Le carbofuran, insecticide interdit de vente et d’utilisation en France depuis 2008 avait été retrouvé en forte concentration sur les 3 cadavres. Après le dépôt d’une plainte par la LPO auprès de l’ONCFS (Office National de la chasse et de la Faune sauvage, actuel OFB, Office Français de la biodiversité), une enquête avait été diligentée.

Après de longs mois d'investigation et de nombreux moyens déployés (prospections de terrains et analyses approfondies de l'ensemble des données disponibles, investigations sur les sites de e-commerce, etc.), l'enquête n'a malheureusement pas pu conduire à l'identification du ou des responsables des faits. Le Parquet a par conséquent décidé de classer sans suite les procédures correspondantes début 2019.
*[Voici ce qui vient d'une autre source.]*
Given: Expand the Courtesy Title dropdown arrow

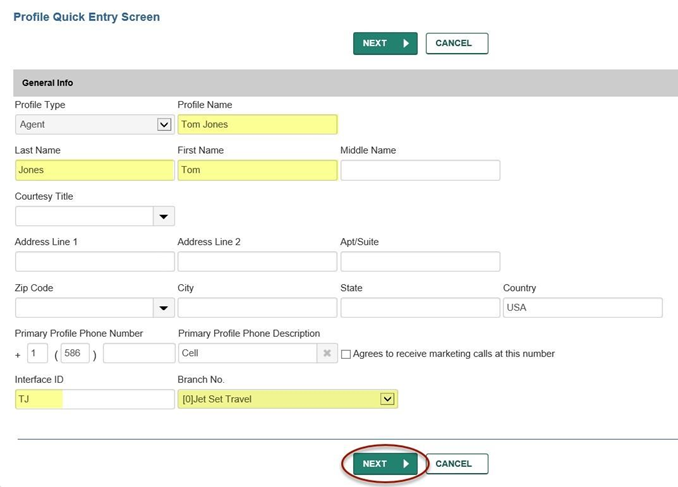Looking at the screenshot, I should point(163,216).
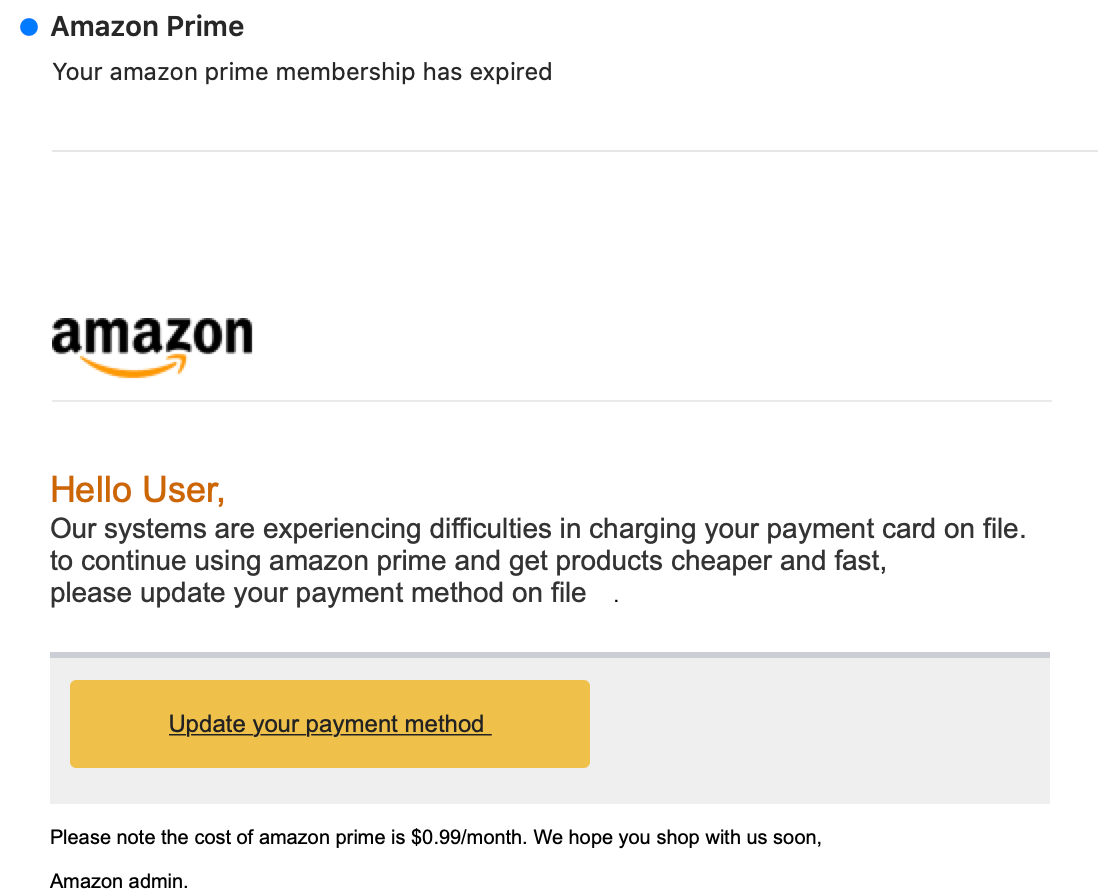Image resolution: width=1098 pixels, height=894 pixels.
Task: Click the orange 'Hello User,' greeting
Action: coord(138,489)
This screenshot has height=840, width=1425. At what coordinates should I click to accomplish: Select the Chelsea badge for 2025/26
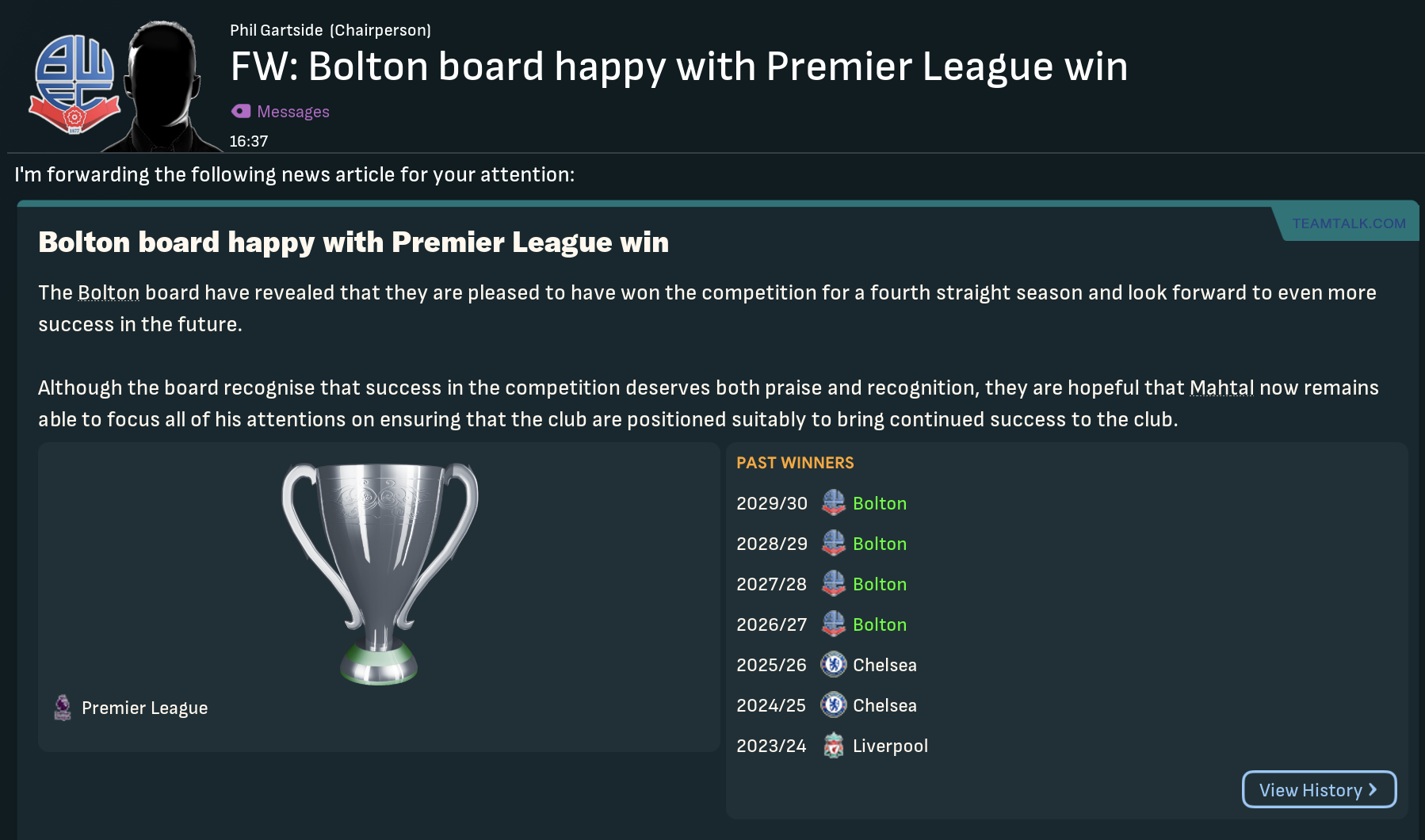click(833, 665)
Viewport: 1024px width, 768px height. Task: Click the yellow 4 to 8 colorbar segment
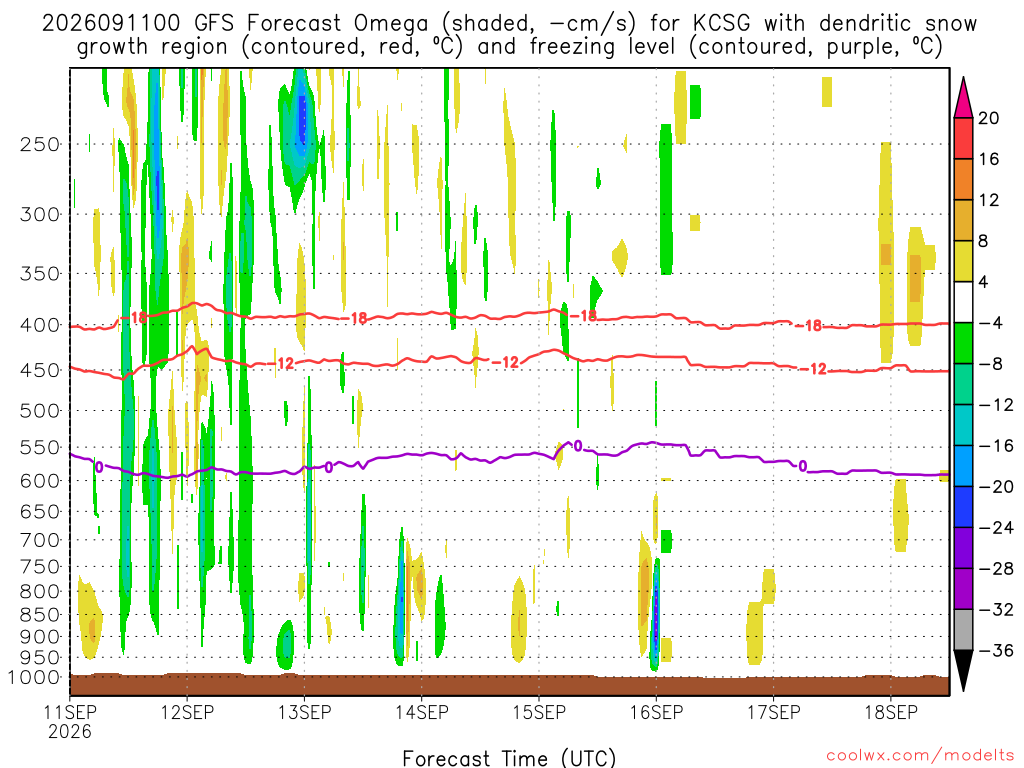pyautogui.click(x=963, y=261)
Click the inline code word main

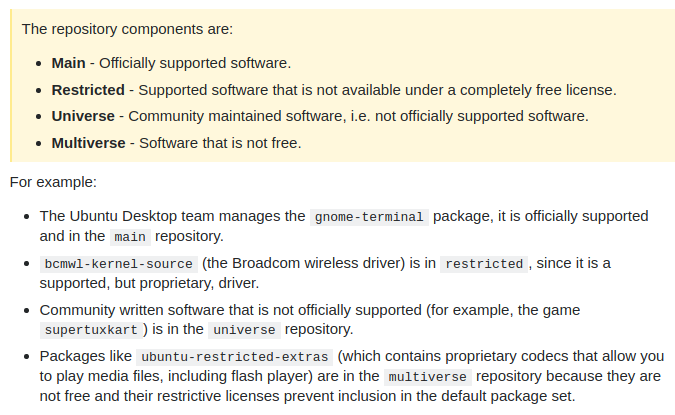point(129,237)
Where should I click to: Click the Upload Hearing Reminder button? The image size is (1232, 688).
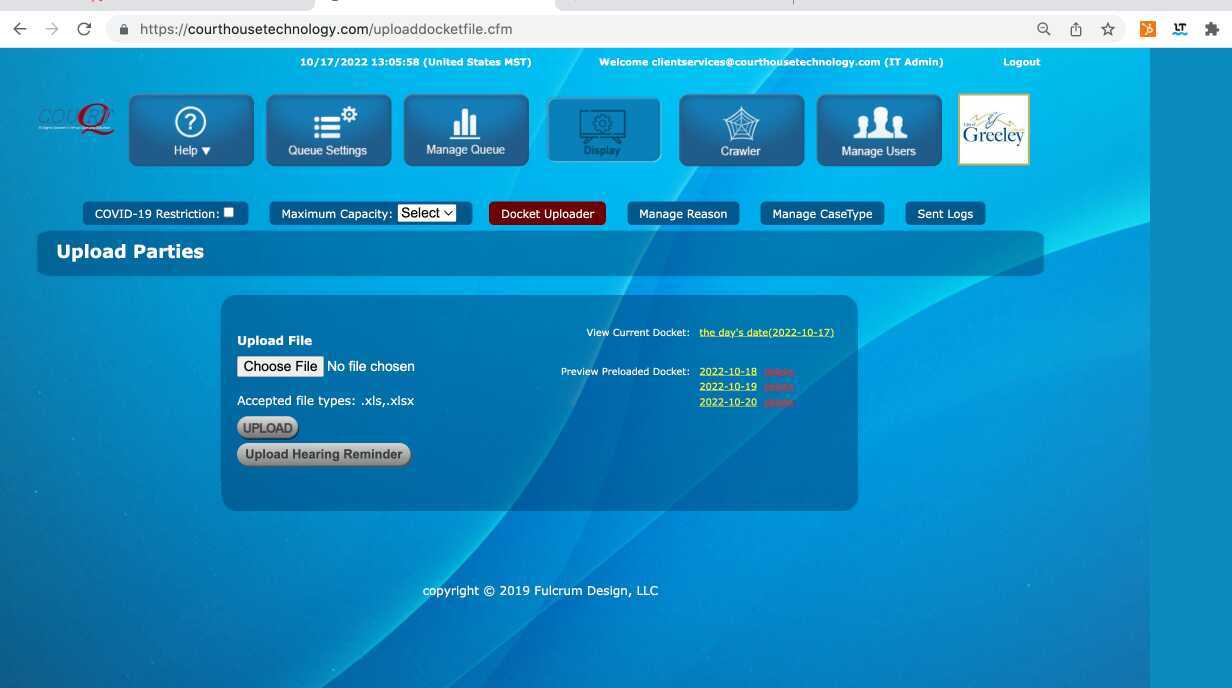tap(323, 454)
De l'avis des spécialistes, les affaires d'empoisonnement de la faune sauvage sont complexes et génèrent souvent des enquêtes difficiles et de longues durées, dont la résolution peut être problématique. C'est pourquoi il est important de maintenir, sur les territoires considérés, une surveillance régulière, apte à détecter plus facilement tout fait ou indice relatif à l'emploi de toxiques. Suite aux faits ci-dessus rappelés, cette vigilance accrue a évidemment été mise en place sur le département par les services compétents, et continue de s'exprimer aujourd'hui

La LPO tient à remercier le travail réalisé par l’OFB et le parquet dans cette affaire, tout en regrettant que les coupables n’aient pu être identifiés. En effet les empoisonnements continuent de représenter une menace bien réelle pour les vautours. Des produits interdits continuent d’être utilisés, menant à la destruction d’espèces protégées, avec parfois des conséquences dramatiques pour les populations, au regard de leurs très faibles effectifs (ainsi dans le cas du Gypaète barbu retrouvé mort empoisonné en 2018).